* **Work to be completed**:
Your output consists solely of the lines from the one that contains "Select the 1.39 M value axis label" to the end of the material, each reproduced exactly; pictures do not belong in it.

* **Record set**:
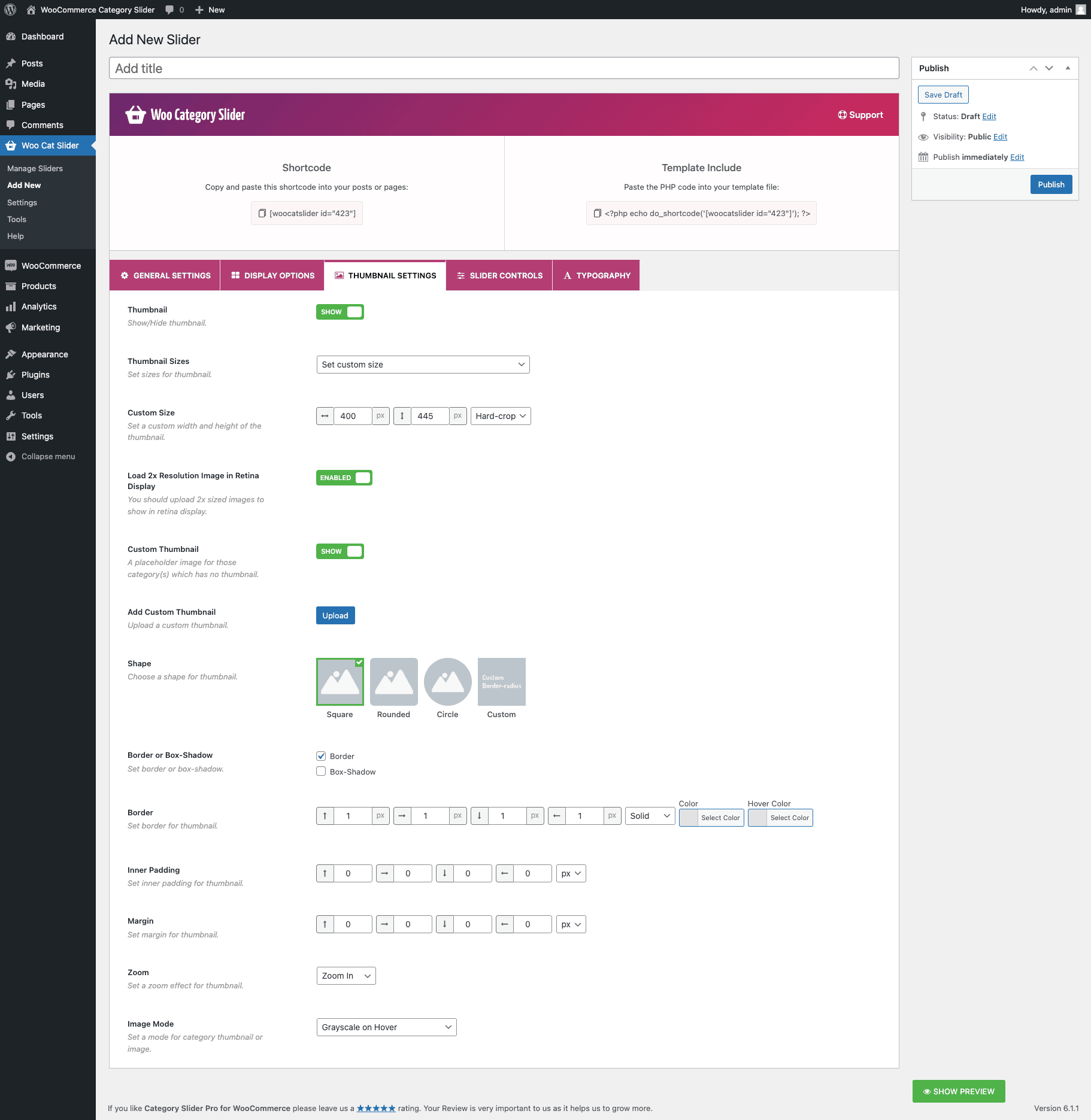This screenshot has height=1120, width=1091.
Task: Click the WordPress logo in admin bar
Action: (x=10, y=10)
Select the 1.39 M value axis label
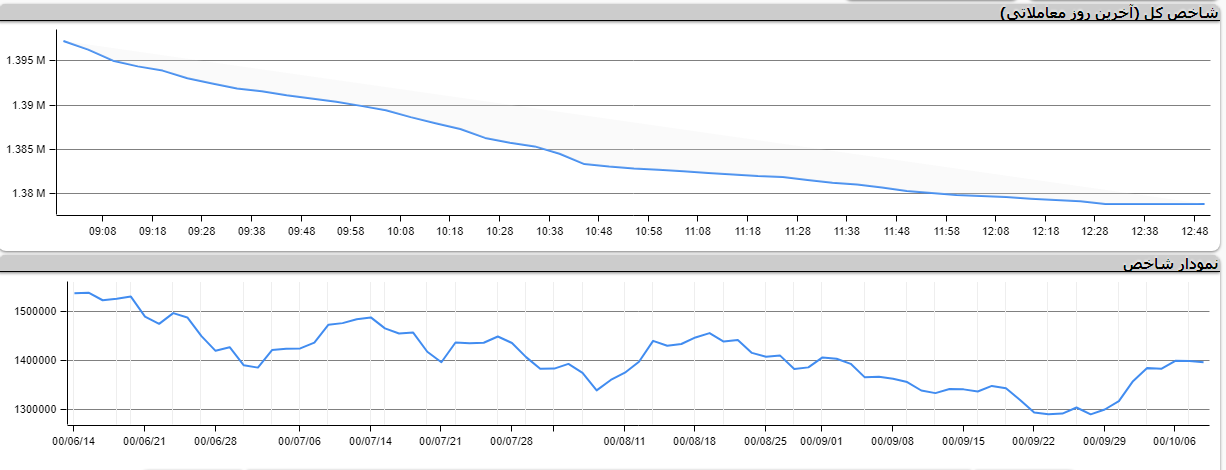 tap(29, 105)
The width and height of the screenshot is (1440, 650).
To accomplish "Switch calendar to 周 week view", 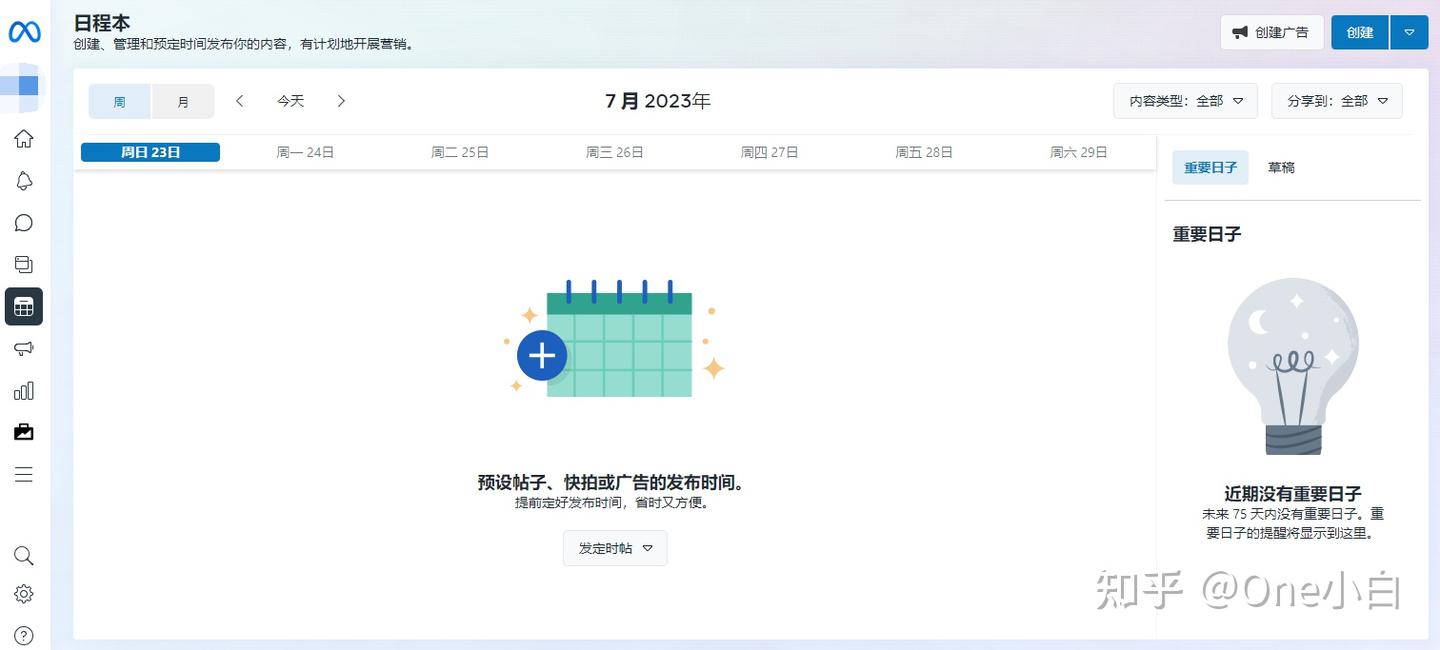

* **Task response**:
Select the 1.39 M value axis label
 tap(29, 105)
The width and height of the screenshot is (1440, 650).
To accomplish "Switch calendar to 周 week view", 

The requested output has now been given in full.